The early childcare supplement is expected to fall victim to the need for savings and while Ministers will be reluctant to tamper with payment rates, they will have to find ways of saving money from the budget of the Department of Social and Family Affairs. Cuts in the funds earmarked for the National Development Plan are also inevitable.

A range of tax increases is also expected in the budget and, in the longer term, decisions will have to be made about ways of widening the tax base to make up for the fact that revenue sources such as stamp duty have collapsed.

Taoiseach Brian Cowen said yesterday that a tax system needs to be devised that is sustainable and inclusive in order to bring balance back to public finances.

The Department of Finance said last night a letter will be issued today to all secretaries general and other agency heads outlining a decision taken by the Cabinet on Sunday to impose an immediate and indefinite public-sector jobs embargo. Exceptions would require the personal sanction of the Minister for Finance.

Official figures published yesterday show the economy shrank dramatically in the closing months of last year, resulting in the steepest decline in gross domestic product (GDP) in 2008 in a quarter of a century.
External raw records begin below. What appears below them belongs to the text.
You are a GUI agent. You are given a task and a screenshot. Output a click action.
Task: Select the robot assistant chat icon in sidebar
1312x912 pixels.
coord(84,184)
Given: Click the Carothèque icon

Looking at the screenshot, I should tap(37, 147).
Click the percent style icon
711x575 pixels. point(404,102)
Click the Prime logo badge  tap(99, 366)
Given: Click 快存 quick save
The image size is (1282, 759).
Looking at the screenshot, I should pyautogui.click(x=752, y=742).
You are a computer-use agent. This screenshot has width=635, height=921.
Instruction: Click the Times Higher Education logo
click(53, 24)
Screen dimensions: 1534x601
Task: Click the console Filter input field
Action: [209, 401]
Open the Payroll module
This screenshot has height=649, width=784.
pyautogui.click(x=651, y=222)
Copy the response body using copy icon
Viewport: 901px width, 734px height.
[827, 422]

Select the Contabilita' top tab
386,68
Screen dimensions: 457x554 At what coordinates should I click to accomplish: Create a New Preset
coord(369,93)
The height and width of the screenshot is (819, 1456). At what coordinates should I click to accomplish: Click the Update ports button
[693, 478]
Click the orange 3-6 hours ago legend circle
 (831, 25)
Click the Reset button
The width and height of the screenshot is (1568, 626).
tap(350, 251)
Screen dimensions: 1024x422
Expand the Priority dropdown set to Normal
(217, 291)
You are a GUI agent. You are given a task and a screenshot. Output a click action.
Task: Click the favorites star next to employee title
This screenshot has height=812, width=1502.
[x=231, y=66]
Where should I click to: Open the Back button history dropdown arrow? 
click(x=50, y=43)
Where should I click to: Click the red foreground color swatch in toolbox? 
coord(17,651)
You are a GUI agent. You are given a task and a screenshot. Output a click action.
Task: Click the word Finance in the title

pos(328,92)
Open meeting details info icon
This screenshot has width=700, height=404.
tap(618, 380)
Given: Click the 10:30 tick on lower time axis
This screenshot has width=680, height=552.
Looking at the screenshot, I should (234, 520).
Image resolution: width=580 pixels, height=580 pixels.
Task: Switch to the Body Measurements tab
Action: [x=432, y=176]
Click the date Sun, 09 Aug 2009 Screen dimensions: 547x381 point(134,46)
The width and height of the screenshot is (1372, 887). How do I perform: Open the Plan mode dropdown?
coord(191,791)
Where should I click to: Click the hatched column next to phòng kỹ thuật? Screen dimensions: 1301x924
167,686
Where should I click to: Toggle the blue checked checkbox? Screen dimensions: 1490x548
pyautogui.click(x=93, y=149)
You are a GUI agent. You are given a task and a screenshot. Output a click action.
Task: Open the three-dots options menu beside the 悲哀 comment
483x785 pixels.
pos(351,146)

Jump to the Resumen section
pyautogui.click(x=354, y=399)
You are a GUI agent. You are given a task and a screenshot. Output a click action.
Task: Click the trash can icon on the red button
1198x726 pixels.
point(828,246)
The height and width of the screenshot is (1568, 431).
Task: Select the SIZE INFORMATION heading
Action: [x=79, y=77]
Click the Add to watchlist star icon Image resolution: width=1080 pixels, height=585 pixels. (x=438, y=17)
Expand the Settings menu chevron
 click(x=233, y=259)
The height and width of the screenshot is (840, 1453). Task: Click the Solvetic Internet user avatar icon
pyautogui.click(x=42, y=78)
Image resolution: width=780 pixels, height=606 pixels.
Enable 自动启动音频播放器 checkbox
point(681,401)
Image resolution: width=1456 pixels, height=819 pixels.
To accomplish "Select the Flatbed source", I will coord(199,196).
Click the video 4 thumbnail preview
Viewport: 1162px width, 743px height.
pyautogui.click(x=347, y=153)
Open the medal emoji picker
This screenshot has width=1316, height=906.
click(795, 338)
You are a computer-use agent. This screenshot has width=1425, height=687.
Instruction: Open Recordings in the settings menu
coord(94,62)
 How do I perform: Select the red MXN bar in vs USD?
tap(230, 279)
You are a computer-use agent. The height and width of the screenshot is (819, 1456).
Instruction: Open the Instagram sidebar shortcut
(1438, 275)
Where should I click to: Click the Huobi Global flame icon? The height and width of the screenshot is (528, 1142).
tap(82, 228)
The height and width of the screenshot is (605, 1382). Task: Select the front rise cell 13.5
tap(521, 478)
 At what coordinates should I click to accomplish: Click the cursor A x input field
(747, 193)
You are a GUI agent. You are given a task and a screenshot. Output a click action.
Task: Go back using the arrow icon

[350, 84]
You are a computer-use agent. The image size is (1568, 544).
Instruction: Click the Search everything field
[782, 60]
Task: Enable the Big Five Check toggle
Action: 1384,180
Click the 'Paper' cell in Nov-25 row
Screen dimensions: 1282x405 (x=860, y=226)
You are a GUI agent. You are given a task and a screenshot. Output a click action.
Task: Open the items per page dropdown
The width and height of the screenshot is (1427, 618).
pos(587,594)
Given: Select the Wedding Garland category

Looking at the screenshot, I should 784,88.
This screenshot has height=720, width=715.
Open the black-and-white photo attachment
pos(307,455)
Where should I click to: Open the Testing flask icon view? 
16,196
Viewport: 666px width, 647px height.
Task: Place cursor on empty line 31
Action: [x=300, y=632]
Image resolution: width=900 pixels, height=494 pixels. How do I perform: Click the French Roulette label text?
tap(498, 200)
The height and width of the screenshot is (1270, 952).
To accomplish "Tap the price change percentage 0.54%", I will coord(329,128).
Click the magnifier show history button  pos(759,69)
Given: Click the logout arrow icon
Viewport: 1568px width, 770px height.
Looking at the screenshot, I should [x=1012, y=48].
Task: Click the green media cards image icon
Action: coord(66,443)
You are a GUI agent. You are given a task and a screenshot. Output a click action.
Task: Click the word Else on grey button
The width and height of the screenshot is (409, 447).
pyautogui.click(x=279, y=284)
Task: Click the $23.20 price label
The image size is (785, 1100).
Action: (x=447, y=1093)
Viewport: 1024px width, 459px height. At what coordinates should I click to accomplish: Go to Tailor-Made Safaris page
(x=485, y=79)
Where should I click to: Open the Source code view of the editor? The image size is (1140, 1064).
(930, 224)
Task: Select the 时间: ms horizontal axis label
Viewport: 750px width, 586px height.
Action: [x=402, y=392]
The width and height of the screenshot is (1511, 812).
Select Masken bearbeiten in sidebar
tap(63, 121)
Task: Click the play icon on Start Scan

GDP fell 7.5 per cent in real terms in the fourth quarter of last year compared with the fourth quarter of 2007, while gross national product (GNP) fell by 6.7 per cent over the same period, according to new figures from the Central Statistics Office (CSO).

The declines in GNP over three consecutive quarters have taken the economy back to the same size it was three years ago.

Over 2008 as a whole, GDP fell 2.3 per cent, while there was a 3.1 per cent drop in GNP, which excludes the profits of foreign multinationals when calculating economic output. Only in 1956, 1958 and 1983 has the Irish economy recorded contractions of this magnitude.

The CSO’s quarterly national accounts suggest that the economy was weaker in the final three months of the year than had been previously thought. Since the beginning of the year the Irish economy has deteriorated at an even faster pace.

Tax revenues are down 24 per cent on last year, while retail sales are down by 20 per cent.